Mark Meadows just interrupted a Palestinian-American woman and a black man (with more power than him) to say he's not racist because he has family members who are POC. Huh.

Some said he was bothered more by “being accused of doing a racist thing than he is by actual racism.”

Mark Meadows is more upset by being accused of doing a racist thing than he is by actual racism

Asked about the exchange after the hearing, Meadows told BuzzFeed News he believed Tlaib when she said she wasn’t calling him a racist.

“She apologized, and I take her at her word,” he said.

I asked Mark Meadows about that exchange with Rashida Tlaib. "She apologized, and I take her at her word."

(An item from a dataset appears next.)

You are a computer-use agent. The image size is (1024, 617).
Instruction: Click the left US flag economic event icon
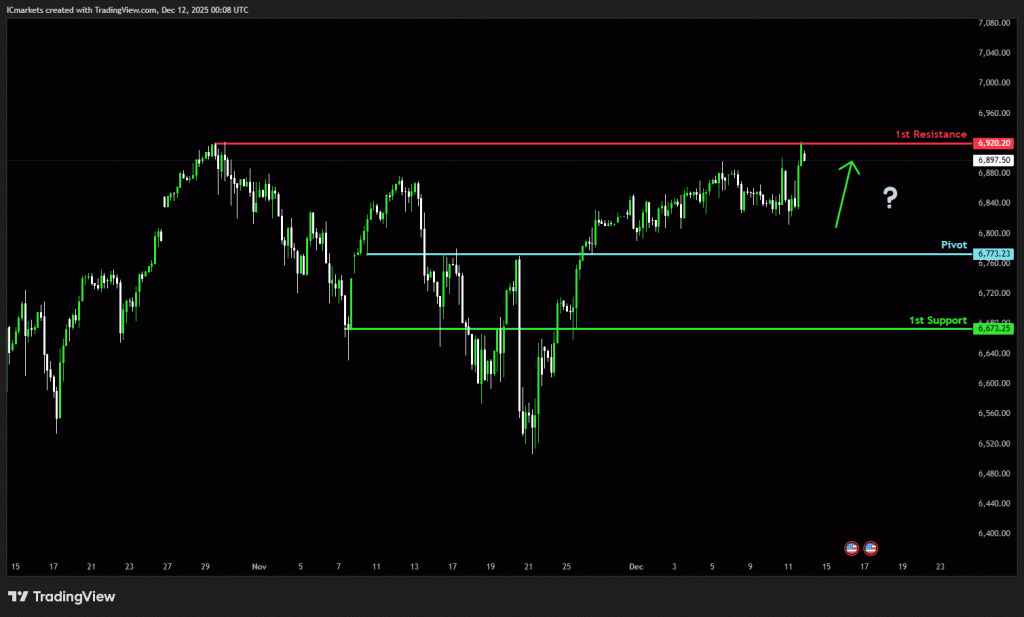(x=852, y=548)
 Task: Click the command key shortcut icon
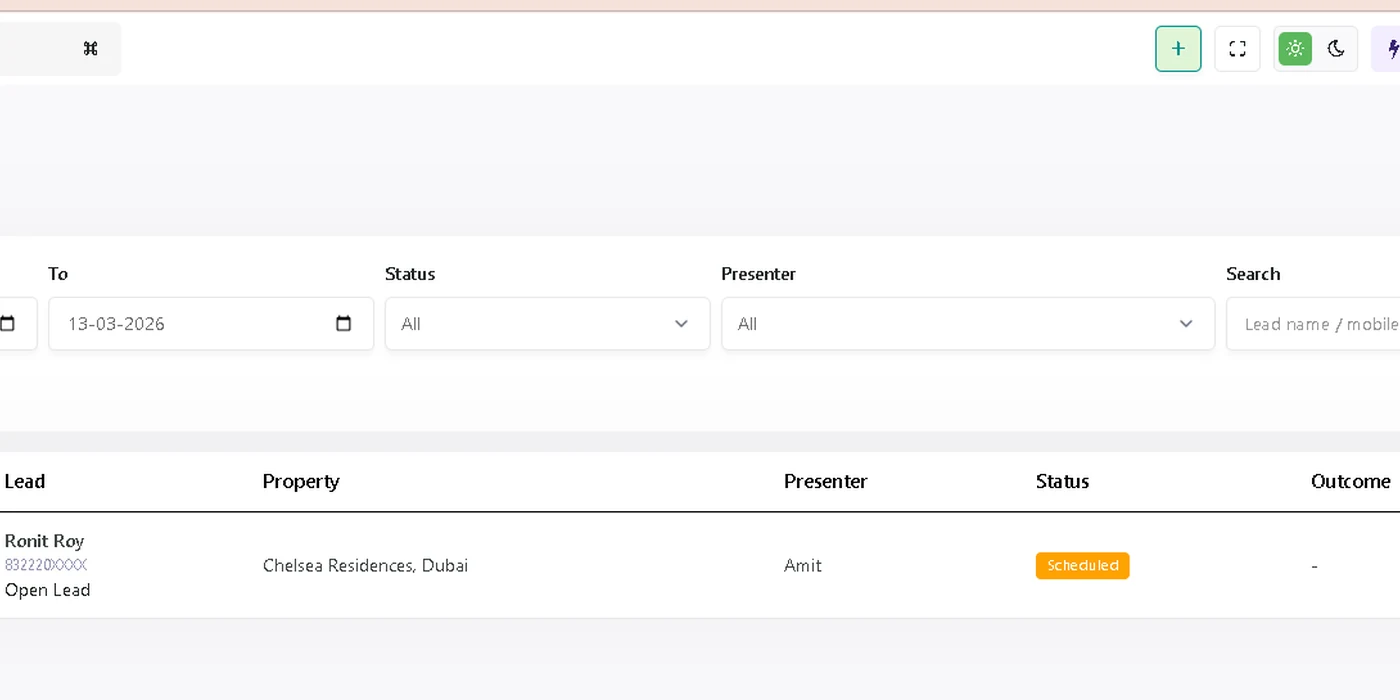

California Rep. Katie Hill, a Democrat, told BuzzFeed News she found the exchange “insulting to a lot of people of color.”

“I think it shows that there are still very real race tensions in our country,” she said. “What happened earlier was insulting to a lot of people of color, and his...response was hopefully genuine too. But it’s tough. It's not something that's going to get resolved right now, either.”

Georgia Rep. Jody Hice, who along with Meadows is a member of the conservative House Freedom Caucus, vehemently disagreed, telling BuzzFeed News he thought it was “one of the most insane uncalled for exchanges ever.”

“Mark Meadows is one of my closest friends, I know him extremely well,” Hice said. “There is not a bone in his body that is racist at all and for that to even be implied is infuriating. I thought Mark handled himself extremely well.”

Illinois Rep. Raja Krishnamoorthi, a Democrat, told BuzzFeed News he thinks “you have to be really careful when you talk about each other as members and colleagues.”

“We have to obviously call a spade a spade, but we have to be very careful about making assumptions about people in both directions,” he said.

Still, Krishnamoorthi disagreed with Meadows’ decision to bring in Patton to make his point.

“I understood why he tried to do that, but at the same time, having one person who happens to be African American vouch for the president and all of his policies, it’s not very helpful,” Krishnamoorthi said.